Per questo l’appello invita gli organi decisori delle varie nazioni ad “associarsi normativamente alla moratoria” e “avviare parallelamente un approfondito processo di valutazione delle implicazioni che l’eventuale apertura di questa strada implica. Pur rispettando l’autonomia e le scelte finali che ciascuna nazione effettuerà, anche in base ai diversi retroterra storico-culturali, si suggerisce che, prima di consentire l’avvio di sperimentazioni cliniche di editing sulla linea germinale, ciascun Paese informi per tempo tutti gli altri di questa intenzione, giustificandone il razionale e garantendo che su tale decisione vi sia un ampio consenso da parte della società”. Per favorire il dialogo e la costruzione di un consenso generale, i firmatari auspicano “la creazione di un Osservatorio globale sul tema, che coinvolga i principali stakeholder: scienziati, clinici, bioeticisti, giuristi, associazioni di pazienti”.

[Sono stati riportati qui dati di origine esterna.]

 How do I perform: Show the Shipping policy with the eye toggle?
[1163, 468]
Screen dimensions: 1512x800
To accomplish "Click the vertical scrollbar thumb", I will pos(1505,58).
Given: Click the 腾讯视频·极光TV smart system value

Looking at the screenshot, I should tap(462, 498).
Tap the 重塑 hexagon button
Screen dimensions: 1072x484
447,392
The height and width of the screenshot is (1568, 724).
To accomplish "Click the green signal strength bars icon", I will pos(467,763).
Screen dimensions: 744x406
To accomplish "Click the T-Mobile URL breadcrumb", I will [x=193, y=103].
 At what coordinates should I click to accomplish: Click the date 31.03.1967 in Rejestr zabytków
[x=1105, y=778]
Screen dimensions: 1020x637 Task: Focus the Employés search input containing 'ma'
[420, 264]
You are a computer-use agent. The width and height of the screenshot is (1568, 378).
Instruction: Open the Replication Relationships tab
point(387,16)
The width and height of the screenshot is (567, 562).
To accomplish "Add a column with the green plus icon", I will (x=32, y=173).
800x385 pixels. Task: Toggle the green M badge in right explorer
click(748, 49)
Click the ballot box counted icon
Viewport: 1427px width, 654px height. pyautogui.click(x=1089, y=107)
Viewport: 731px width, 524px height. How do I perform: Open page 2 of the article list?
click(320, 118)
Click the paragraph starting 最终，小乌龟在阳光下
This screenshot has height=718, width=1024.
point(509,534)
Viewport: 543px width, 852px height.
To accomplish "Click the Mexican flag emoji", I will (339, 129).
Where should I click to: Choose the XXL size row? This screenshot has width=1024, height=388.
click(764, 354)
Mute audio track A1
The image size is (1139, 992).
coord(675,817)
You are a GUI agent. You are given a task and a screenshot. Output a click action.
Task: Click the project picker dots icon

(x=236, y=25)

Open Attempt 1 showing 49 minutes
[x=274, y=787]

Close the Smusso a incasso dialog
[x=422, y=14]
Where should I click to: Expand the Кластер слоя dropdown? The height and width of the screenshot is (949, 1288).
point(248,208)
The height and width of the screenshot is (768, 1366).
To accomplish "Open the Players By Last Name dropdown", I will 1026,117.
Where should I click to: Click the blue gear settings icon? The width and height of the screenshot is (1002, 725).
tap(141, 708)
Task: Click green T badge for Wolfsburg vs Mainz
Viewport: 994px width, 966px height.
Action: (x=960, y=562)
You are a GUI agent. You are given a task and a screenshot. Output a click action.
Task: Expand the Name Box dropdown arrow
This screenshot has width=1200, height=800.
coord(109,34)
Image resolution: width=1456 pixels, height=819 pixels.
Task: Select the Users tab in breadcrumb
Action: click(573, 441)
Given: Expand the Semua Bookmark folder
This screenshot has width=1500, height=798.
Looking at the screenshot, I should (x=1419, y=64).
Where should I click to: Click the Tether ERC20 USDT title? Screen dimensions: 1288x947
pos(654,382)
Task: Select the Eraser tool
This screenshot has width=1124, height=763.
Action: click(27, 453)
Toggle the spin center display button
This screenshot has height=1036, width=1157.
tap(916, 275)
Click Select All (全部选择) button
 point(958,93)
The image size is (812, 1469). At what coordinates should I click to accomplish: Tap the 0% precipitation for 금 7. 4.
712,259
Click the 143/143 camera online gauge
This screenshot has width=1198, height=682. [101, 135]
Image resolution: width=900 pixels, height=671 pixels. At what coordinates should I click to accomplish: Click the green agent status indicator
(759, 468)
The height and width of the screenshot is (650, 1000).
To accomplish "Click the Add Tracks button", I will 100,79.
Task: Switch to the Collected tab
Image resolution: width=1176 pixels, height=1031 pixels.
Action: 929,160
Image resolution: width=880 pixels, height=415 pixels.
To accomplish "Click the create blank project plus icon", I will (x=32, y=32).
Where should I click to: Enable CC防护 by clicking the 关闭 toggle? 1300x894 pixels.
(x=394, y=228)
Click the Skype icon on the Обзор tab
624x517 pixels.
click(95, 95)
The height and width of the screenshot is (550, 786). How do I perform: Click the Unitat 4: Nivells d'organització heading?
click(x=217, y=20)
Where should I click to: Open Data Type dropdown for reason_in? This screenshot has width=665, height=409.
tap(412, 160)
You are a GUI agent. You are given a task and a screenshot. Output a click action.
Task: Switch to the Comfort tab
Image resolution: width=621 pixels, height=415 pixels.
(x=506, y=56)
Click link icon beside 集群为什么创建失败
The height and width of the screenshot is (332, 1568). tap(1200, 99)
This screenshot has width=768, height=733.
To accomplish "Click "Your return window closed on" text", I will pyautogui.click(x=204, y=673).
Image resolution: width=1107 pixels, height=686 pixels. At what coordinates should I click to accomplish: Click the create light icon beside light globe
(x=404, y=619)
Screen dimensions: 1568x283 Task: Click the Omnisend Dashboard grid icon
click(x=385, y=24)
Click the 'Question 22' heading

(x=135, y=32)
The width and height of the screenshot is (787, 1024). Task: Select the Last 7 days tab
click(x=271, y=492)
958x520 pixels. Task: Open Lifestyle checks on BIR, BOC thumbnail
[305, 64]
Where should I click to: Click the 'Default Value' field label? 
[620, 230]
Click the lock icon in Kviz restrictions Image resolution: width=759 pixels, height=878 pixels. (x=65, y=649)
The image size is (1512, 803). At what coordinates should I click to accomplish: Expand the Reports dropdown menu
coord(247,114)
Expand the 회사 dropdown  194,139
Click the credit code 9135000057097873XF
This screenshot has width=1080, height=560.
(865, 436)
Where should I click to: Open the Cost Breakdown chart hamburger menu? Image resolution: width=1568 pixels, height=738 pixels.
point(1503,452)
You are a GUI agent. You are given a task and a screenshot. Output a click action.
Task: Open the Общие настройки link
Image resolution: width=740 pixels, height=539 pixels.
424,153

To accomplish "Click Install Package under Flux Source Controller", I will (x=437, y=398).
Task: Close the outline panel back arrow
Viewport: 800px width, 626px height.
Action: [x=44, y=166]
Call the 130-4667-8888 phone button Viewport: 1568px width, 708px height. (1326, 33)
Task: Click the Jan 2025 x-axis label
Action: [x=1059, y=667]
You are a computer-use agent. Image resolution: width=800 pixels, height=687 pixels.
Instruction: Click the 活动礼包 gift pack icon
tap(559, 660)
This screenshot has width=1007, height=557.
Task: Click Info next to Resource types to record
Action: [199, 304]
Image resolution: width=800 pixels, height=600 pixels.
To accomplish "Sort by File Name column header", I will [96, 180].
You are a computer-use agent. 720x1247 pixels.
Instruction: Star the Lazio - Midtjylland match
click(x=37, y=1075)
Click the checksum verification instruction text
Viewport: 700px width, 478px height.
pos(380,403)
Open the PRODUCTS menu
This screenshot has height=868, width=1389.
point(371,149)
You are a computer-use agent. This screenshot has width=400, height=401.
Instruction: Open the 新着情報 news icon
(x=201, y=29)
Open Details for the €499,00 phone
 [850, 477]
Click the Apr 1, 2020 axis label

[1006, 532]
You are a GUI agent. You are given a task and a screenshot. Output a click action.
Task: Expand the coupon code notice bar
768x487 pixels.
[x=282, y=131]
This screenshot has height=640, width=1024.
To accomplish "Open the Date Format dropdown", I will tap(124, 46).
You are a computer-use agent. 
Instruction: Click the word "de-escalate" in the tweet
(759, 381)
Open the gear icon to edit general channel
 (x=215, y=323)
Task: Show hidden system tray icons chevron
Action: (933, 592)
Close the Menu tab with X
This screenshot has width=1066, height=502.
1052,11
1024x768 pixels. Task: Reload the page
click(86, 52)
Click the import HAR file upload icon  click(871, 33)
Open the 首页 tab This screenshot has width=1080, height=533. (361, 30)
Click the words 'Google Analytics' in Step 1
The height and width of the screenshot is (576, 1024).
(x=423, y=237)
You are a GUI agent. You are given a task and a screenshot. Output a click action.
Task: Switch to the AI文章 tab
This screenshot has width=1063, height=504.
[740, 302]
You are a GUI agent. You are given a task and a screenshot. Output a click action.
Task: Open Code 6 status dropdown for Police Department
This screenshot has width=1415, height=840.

In accordo con questa linea, ricordano dall’Sr-Tiget, è anche “un’iniziativa italiana lanciata proprio in questi giorni, l’Osservatorio per le terapie avanzate, del cui Comitato scientifico fa parte anche lo stesso Naldini insieme ad altri esperti italiani del settore”. Ecco i 18 ‘cervelli’ che hanno sottoscritto la proposta di moratoria: oltre a Luigi Naldini, Eric S. Lander, Broad Institute – Mit/Harvard (Usa); Francoise Baylis, Dalhousie University (Halifax, Canada); Feng Zhang, Broad Institute – Mit/Harvard (Usa); Emmanuelle Charpentier, Max Planck Institute (Berlino, Germania); Paul Berg, università di Stanford (Usa); Catherine Bourgain, Institut national de la santé et de la recherche médicale – Inserm (Parigi, Francia); Bärbel Friedrich, Berlin-Brandenburg Academy of Sciences and Humanities (Berlino, Germania); J. Keith Joung, Harvard (Cambridge, Usa); Jinsong Li, Shanghai Institutes for Biological Sciences (Cina); David Liu, Broad Institute – Mit/Harvard (Cambridge, Usa); Jing-Bao Nie, università di Otago (Nuova Zelanda); Renzong Qiu, Istituto cinese di Filosofia (Cina); Bettina Schoene-Seifert, Max Planck Institute for Molecular Biomedicine (Münster, Germania); Feng Shao, Istituto nazionale per le scienze biologiche di Pechino (Cina); Sharon Terry, Genetic Alliance (Usa); Wensheng Wei, università di Pechino (Cina); Ernst-Ludwig Winnacker, Human Frontier Science Program (Strasburgo, Francia).